Forty year old ferry back at work following four-month refit

Written by Nick Blenkey
image description

Cormorant looks fabulous at 40 after a four month refit that included repowering with Tier III John Deere diesels

Gladding-Hearn Shipbuilding, Somerset, Mass., has just completed a four-month refit of the Cormorant, a ferry that it delivered in 1979. Since then, the vessel has logged thousands of miles under its keel ferrying passengers from Woods Hole, Mass., to the private island of Naushon, part of the Elizabethan Island chain south of Woods Hole.

Pret Gladding, a co-founder of the shipyard, designed the 56 ft, 49 passenger ferry for the Naushon Island Trust.

The Cormorant is the year-round lifeline to this small island community, carrying homeowners and guests, maintenance workers, building materials, horses, hay, mail, fuel and waste.

“It was a real pleasure to work on one of Pret Gladding’s last scratch designs,” said Peter Duclos, the shipyard’s president and director of business development. “The ferry is very well maintained and still perfect for the application, so definitely worth the re-investment.”
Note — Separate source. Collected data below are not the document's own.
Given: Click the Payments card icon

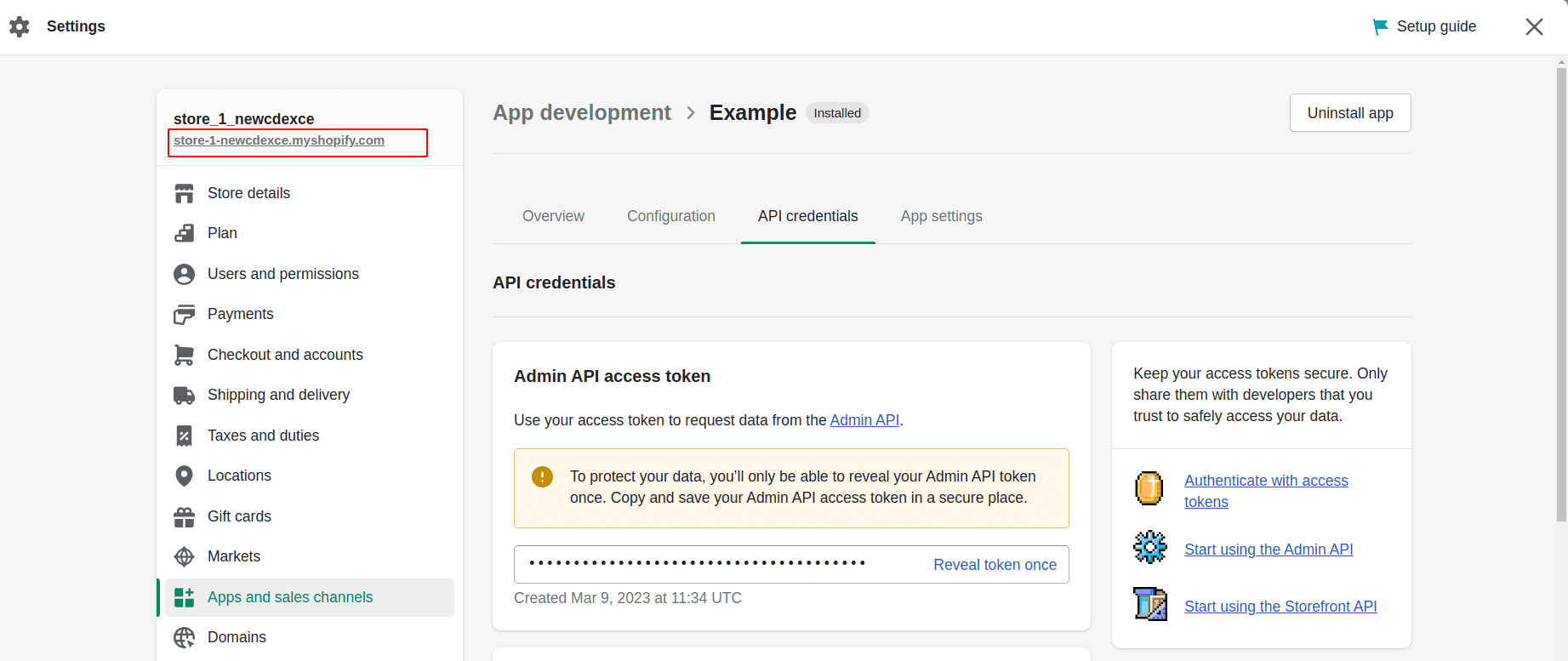Looking at the screenshot, I should click(184, 315).
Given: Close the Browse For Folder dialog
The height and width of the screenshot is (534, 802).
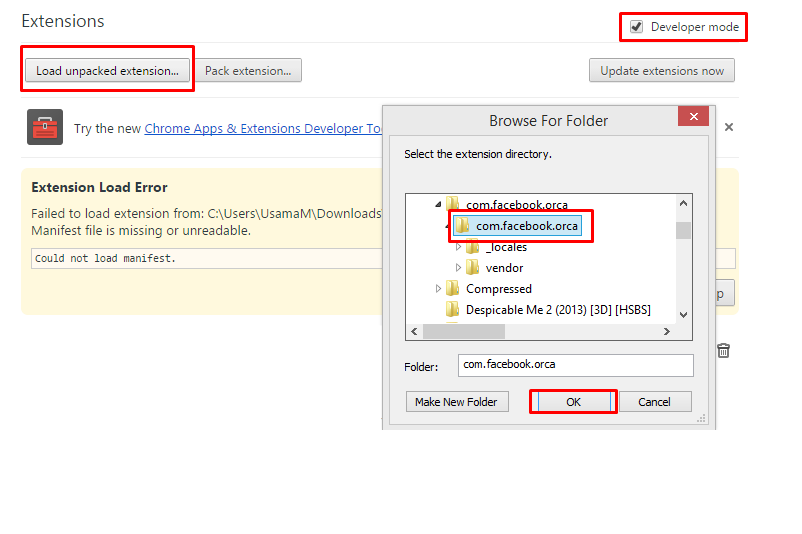Looking at the screenshot, I should [693, 117].
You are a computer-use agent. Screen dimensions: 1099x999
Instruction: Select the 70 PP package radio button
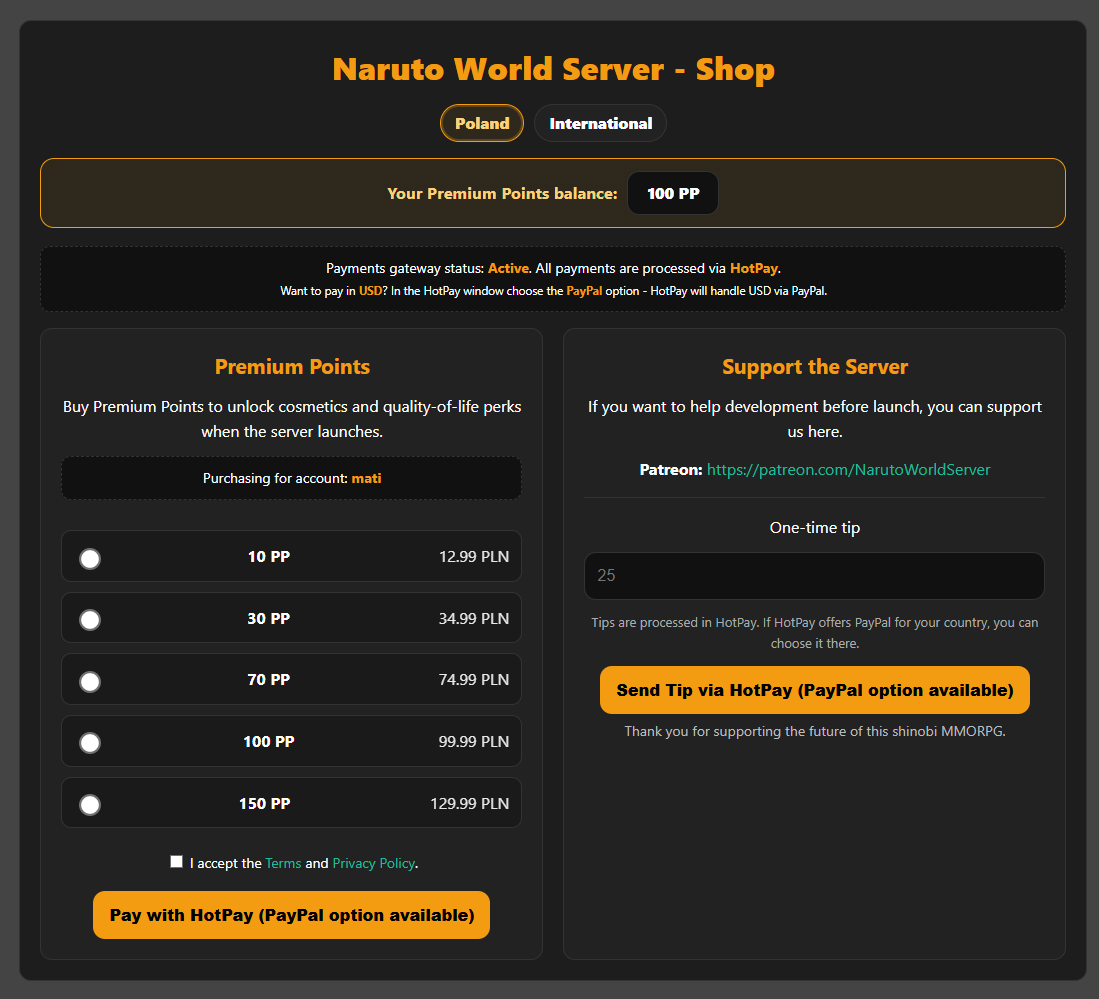point(90,681)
Along with installation of a pair of new engines, gear boxes and exhaust system, the vessel received numerous other upgrades. Portions of wasted hull plating were replaced. A significant portion of the electrical system was replaced and updated. Various mechanical systems were repaired or replaced, including the bilge, fire fighting and heating systems, and drip-less shaft seals.

The Cormorant’s original twin General Motors 6V53 148 bhp diesel engines were replaced with John Deere 4045FM85 EPA Tier 3 diesel engines, each delivering 160 bhp at 2,300 rpm for a top speed of 10 knots and turning a pair of new three-bladed propellers via Twin Disc MG5050SC gears.

The ferry’s control console in the wheelhouse was modified to accommodate new engine displays.

Given the changes to the vessel, the U.S. Coast Guard required that it be brought up to current stability standards, requiring a full inclination experiment and, ultimately the addition of fixed ballast to offset the lighter machinery package.

“For a small vessel she has a very complex series of stability conditions to cope with her multi-faceted mission,” said Duclos. “We are very happy with the outcome. The vessel is significantly quieter, cleaner and greener than she was before. Our in-house design and naval architecture team did a great job.”